TRY IT:
Leave the images aside and output every entry exactly.
Start of DATA FOR THIS TASK
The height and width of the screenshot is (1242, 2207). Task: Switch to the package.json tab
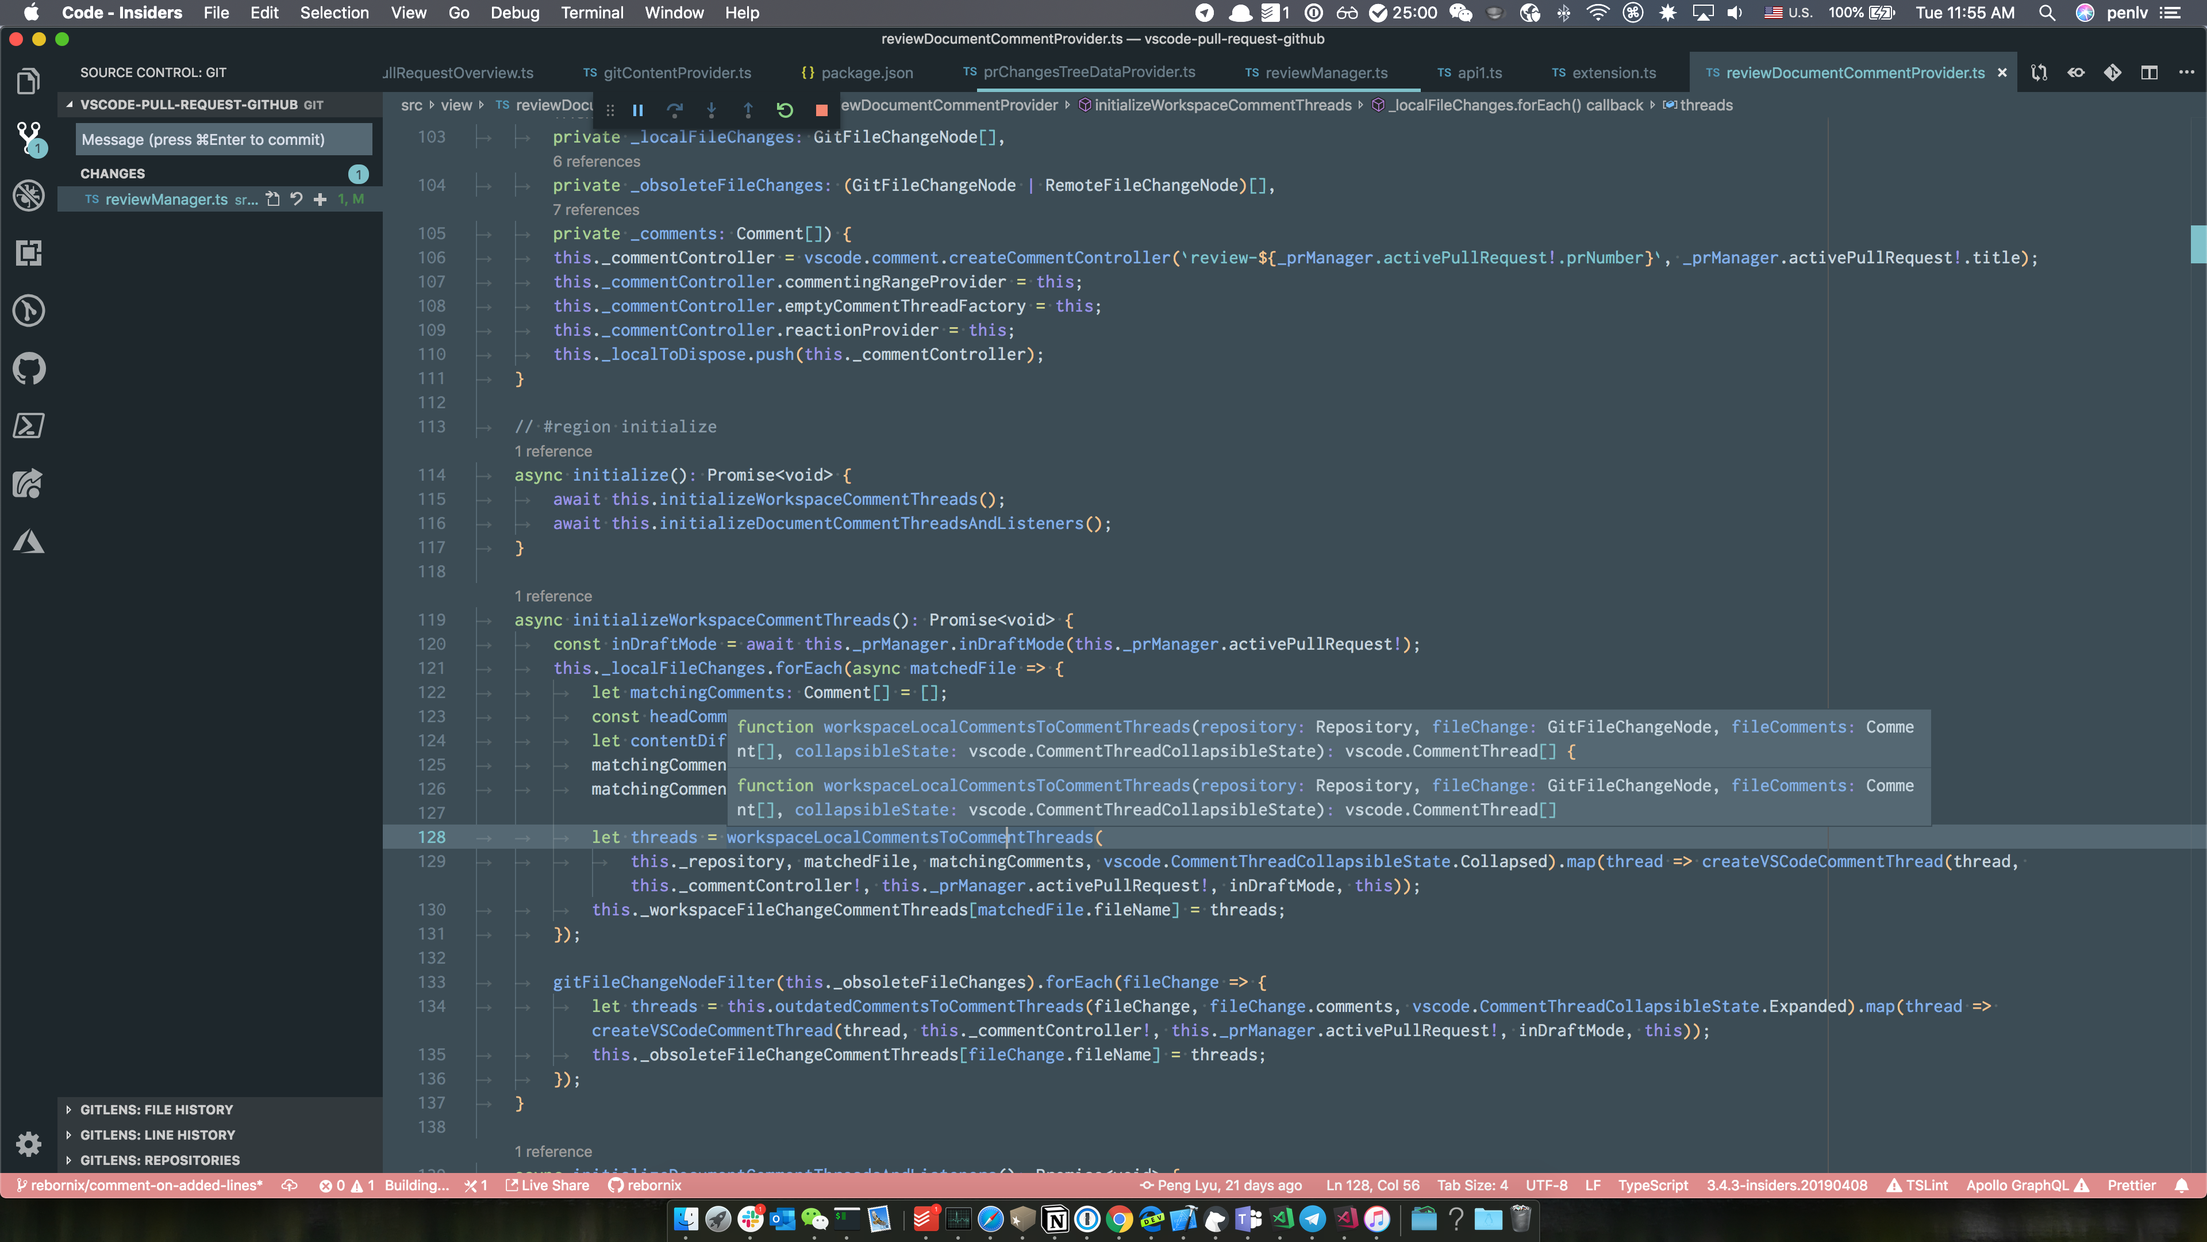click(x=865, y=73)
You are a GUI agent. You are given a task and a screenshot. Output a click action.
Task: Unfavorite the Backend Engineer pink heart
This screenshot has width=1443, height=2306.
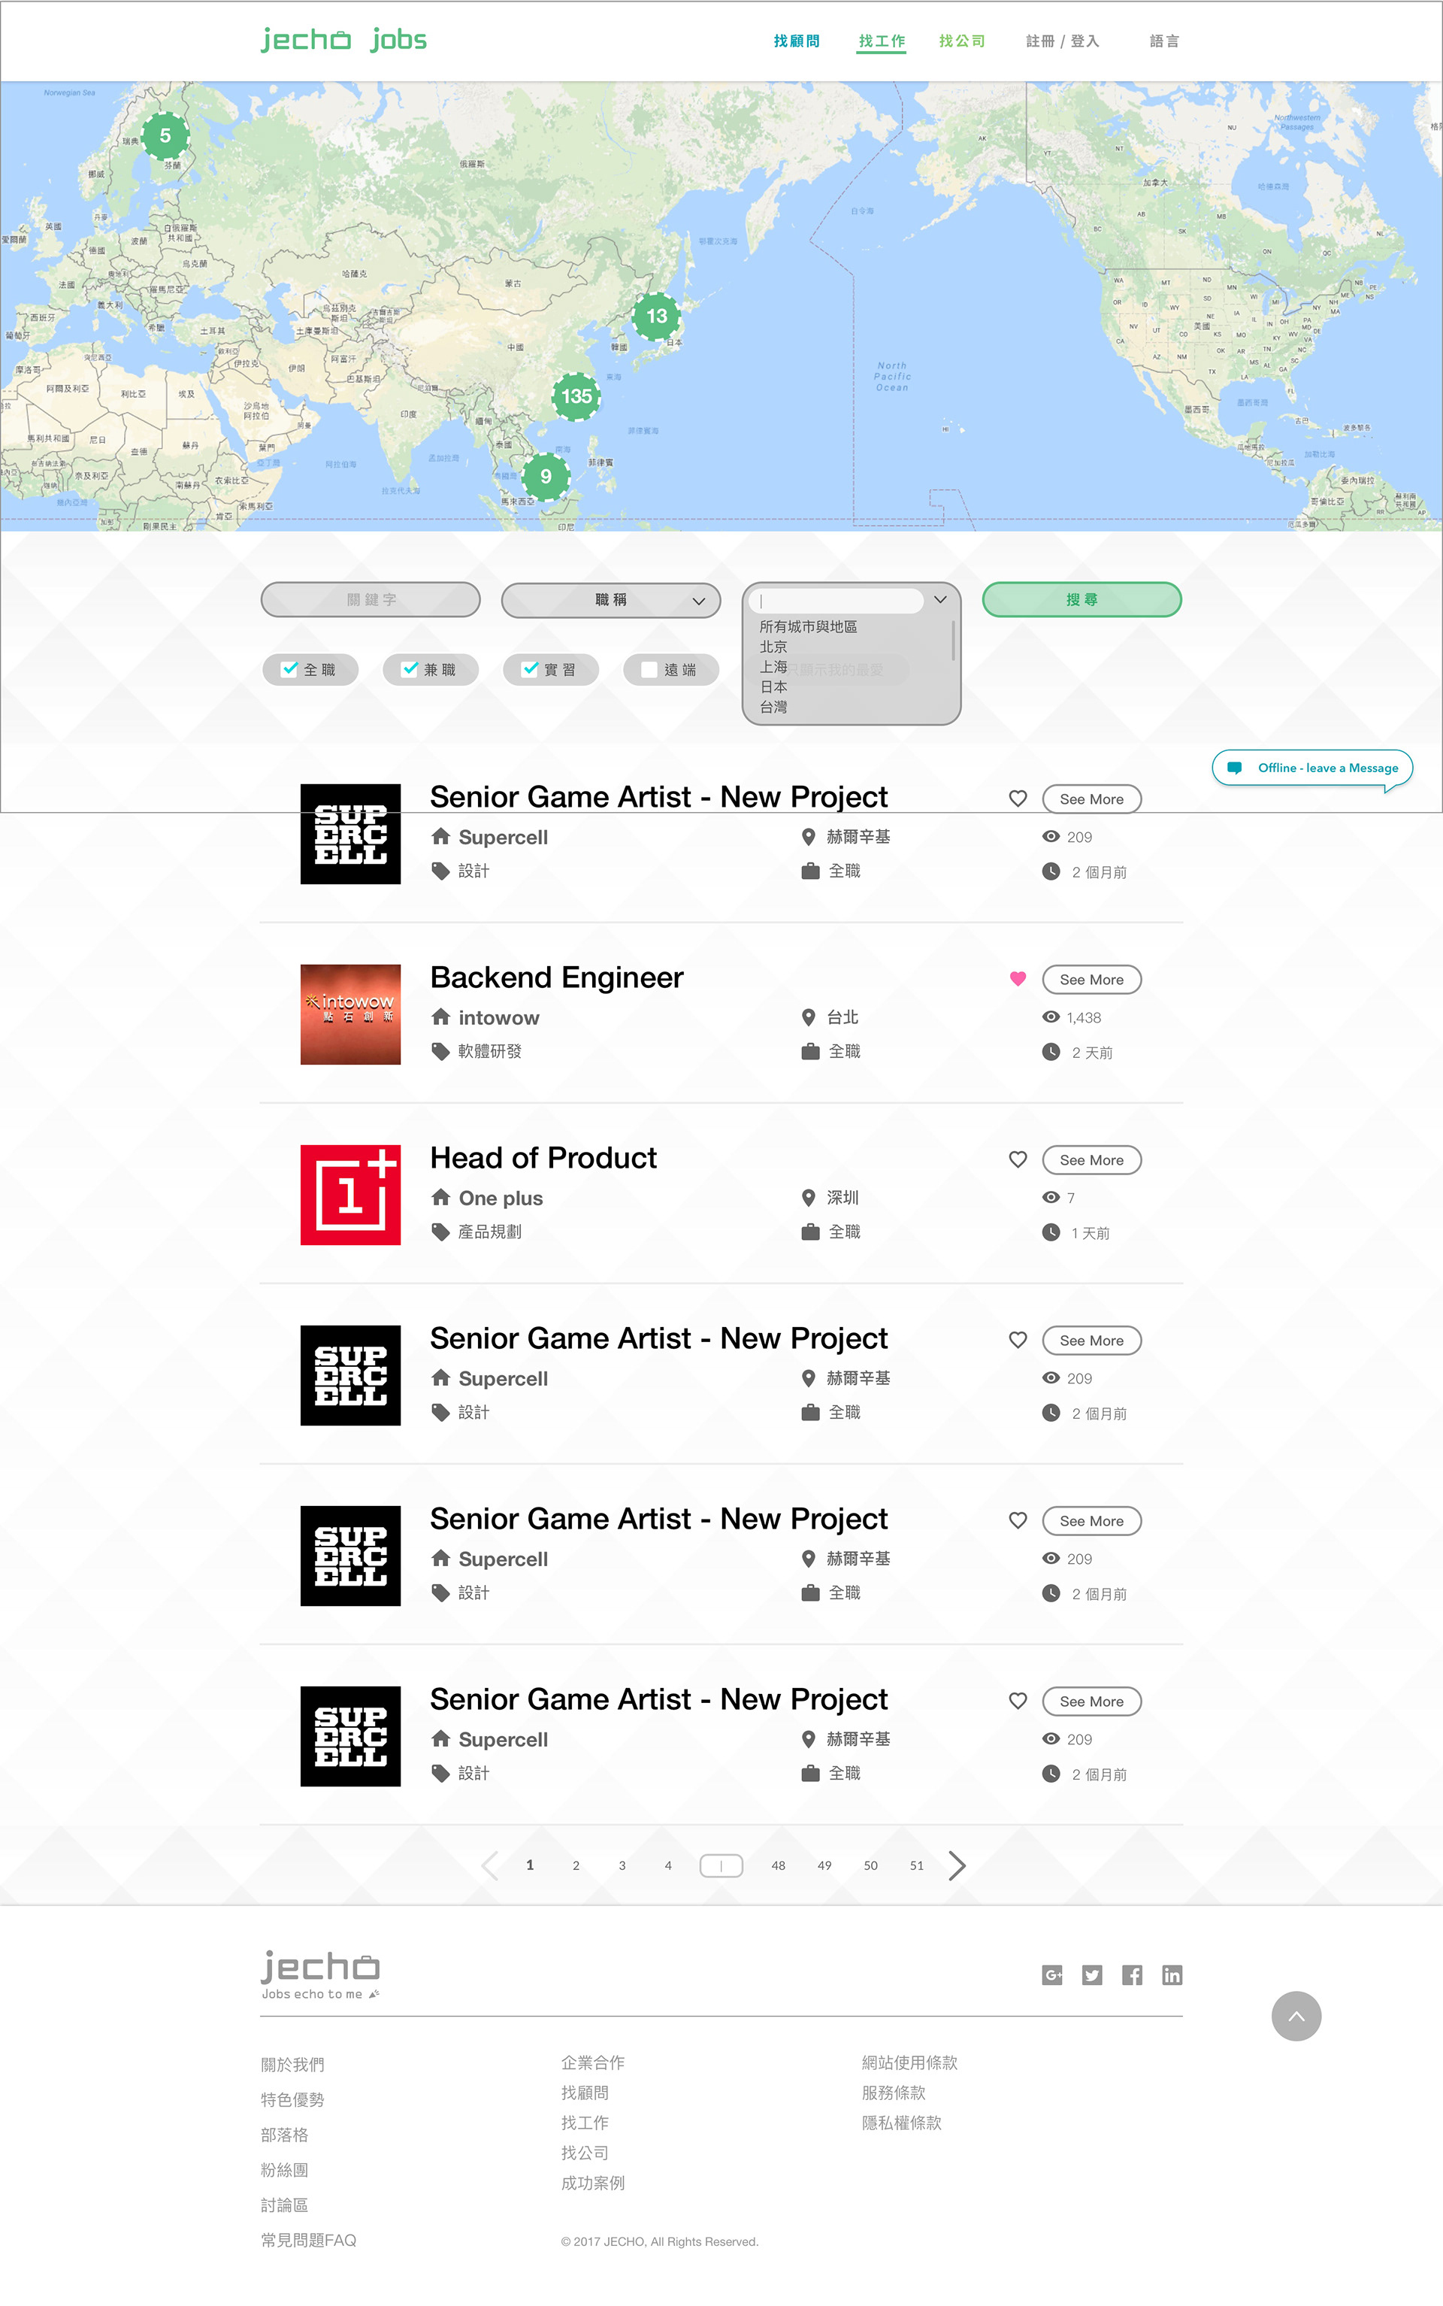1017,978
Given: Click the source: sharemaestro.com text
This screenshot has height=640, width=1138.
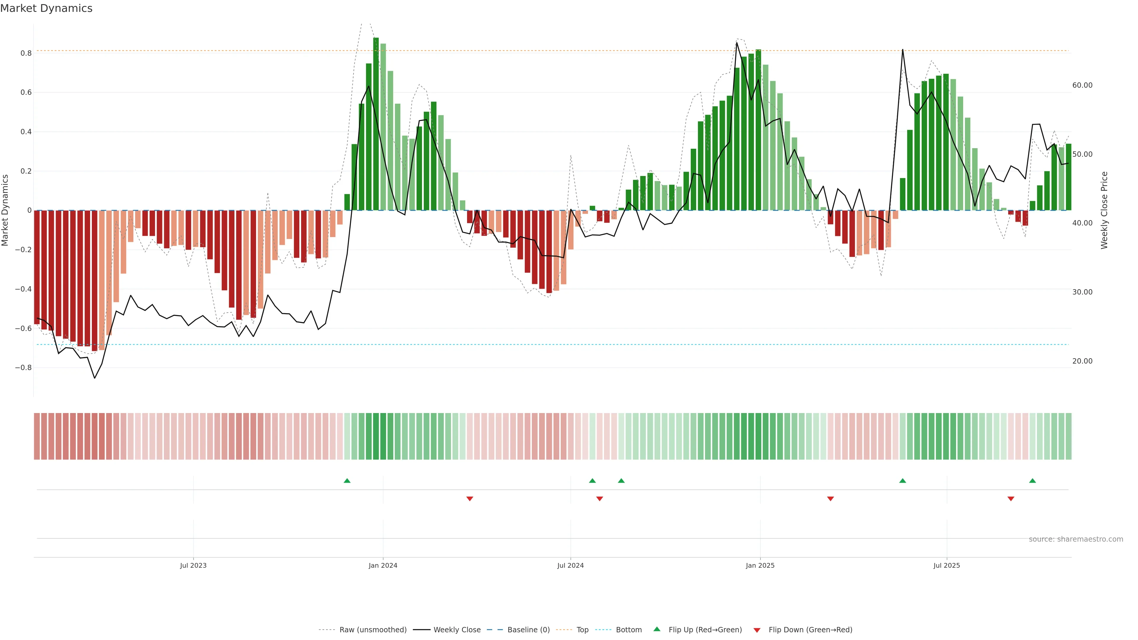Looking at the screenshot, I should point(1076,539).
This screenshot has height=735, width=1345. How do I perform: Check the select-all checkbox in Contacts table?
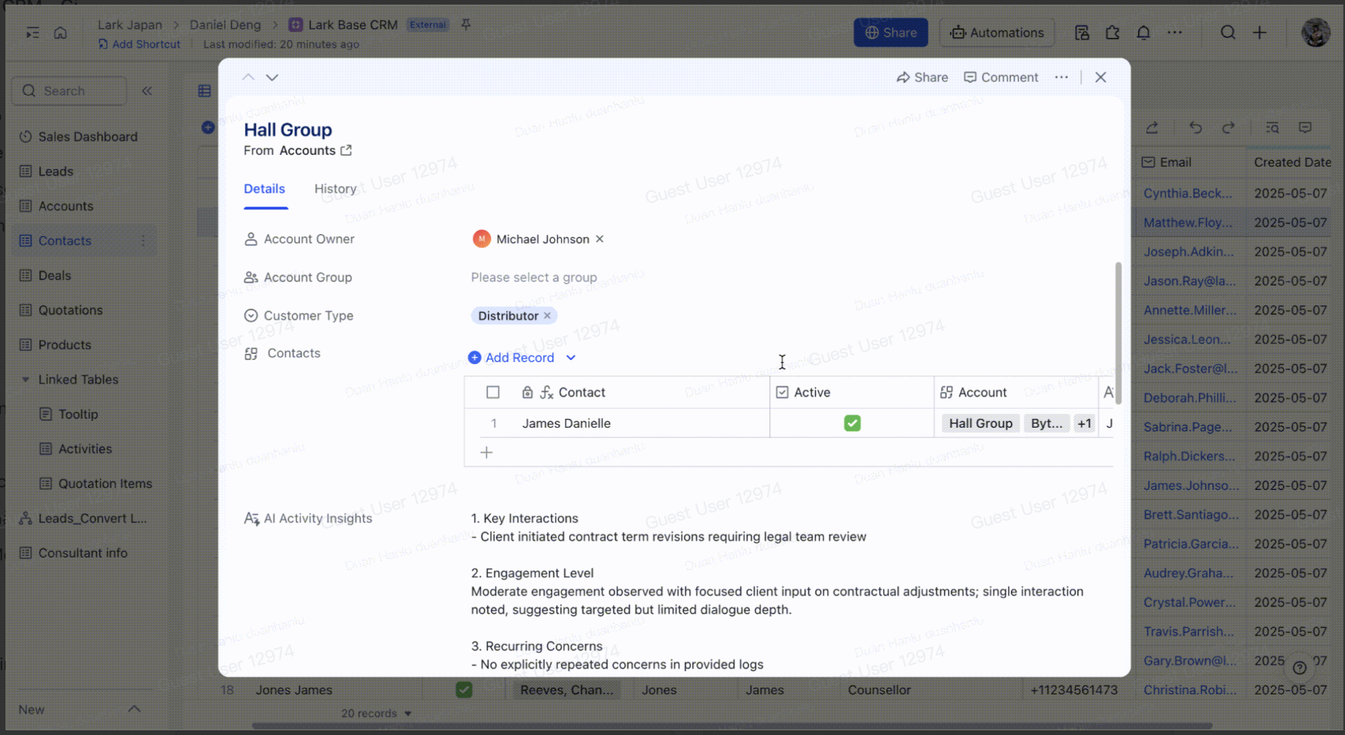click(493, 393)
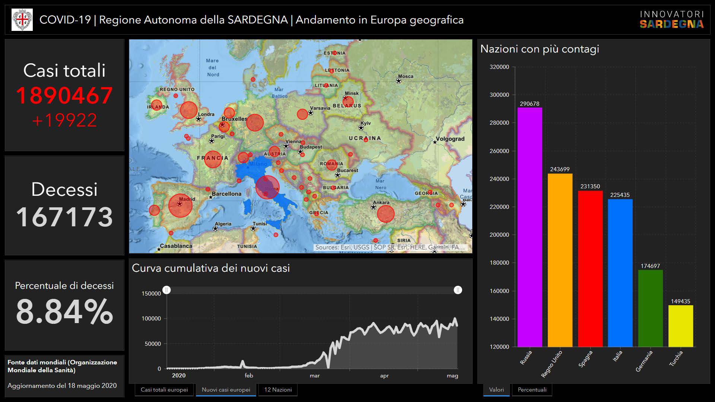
End of DATA FOR THIS TASK
REPLY TO THE EXERCISE:
The height and width of the screenshot is (1242, 2207). Task: Switch to the package.json tab
click(x=865, y=73)
You are a GUI agent. You are given a task and a screenshot. Output a click action.
Task: Unfavorite the Backend Engineer pink heart
This screenshot has width=1443, height=2306.
1017,978
Given: Click the source: sharemaestro.com text
This screenshot has height=640, width=1138.
Looking at the screenshot, I should point(1076,539).
This screenshot has height=735, width=1345. How do I perform: Check the select-all checkbox in Contacts table?
click(493, 393)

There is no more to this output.